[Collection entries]
========================================================================

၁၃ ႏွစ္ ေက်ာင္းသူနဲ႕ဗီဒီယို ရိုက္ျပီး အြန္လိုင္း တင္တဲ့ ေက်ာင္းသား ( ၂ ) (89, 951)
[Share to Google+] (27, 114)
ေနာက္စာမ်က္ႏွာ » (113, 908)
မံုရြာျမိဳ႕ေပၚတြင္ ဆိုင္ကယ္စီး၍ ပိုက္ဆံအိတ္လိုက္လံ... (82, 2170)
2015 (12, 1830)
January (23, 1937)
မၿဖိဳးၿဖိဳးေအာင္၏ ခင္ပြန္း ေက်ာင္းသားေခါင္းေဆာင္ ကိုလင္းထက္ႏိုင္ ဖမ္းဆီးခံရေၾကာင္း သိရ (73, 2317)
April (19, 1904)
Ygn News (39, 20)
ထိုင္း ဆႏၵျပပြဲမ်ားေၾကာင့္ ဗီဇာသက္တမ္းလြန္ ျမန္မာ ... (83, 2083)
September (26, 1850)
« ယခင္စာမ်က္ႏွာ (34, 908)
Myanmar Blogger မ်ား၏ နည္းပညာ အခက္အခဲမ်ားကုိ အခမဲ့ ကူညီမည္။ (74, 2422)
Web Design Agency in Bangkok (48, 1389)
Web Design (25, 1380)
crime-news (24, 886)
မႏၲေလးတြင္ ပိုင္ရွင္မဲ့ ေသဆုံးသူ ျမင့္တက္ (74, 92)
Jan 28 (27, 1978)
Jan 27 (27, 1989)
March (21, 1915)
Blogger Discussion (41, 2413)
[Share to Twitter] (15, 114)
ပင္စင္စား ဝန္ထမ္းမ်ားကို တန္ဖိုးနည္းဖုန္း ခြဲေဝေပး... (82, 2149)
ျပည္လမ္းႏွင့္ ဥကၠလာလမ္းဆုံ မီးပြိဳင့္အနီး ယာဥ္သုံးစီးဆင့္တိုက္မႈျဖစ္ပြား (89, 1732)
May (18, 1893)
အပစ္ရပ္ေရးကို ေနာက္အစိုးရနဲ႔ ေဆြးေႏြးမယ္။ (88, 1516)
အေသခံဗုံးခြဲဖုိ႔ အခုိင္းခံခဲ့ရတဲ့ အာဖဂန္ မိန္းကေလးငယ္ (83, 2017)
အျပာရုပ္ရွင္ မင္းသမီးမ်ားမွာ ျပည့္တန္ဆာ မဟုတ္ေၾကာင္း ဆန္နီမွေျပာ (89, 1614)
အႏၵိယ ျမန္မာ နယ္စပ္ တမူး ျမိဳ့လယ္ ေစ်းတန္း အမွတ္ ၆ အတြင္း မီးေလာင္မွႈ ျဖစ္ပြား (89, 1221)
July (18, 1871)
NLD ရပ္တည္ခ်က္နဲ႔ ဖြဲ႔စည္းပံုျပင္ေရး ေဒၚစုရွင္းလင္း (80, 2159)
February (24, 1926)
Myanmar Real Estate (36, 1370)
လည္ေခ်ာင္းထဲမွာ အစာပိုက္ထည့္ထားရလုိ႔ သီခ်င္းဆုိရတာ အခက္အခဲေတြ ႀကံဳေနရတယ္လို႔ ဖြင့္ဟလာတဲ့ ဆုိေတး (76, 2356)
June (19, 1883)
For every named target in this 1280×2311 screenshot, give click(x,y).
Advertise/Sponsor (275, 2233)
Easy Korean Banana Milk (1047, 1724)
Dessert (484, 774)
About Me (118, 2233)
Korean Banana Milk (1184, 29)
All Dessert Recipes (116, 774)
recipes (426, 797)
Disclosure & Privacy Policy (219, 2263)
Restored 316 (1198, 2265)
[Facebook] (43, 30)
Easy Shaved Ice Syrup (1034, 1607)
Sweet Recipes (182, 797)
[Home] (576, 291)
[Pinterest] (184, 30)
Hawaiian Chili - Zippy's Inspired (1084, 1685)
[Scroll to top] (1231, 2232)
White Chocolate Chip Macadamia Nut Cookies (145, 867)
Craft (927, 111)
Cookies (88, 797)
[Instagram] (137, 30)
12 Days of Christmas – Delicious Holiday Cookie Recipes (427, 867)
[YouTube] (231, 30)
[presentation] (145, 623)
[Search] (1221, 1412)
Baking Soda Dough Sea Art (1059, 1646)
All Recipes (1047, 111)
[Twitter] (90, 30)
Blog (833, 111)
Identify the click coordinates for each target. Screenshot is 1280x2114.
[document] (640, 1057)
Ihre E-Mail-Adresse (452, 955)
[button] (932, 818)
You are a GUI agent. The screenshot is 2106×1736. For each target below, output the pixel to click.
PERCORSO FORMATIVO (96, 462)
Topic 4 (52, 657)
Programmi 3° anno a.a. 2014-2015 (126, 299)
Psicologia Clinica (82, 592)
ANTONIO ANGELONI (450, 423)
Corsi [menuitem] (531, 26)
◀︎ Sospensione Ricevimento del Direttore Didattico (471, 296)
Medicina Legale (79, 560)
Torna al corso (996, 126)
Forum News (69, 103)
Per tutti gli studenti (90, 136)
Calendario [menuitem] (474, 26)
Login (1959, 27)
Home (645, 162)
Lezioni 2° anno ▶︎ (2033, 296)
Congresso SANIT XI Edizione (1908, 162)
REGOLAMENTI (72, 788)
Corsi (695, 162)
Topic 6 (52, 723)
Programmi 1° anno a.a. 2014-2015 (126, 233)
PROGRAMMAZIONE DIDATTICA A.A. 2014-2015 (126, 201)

========================================================================

_Task brief_
Return every line from the entries above that includes the word "anno".

_Problem solution_
Programmi 3° anno a.a. 2014-2015 (126, 299)
Lezioni 2° anno ▶︎ (2033, 296)
Programmi 1° anno a.a. 2014-2015 (126, 233)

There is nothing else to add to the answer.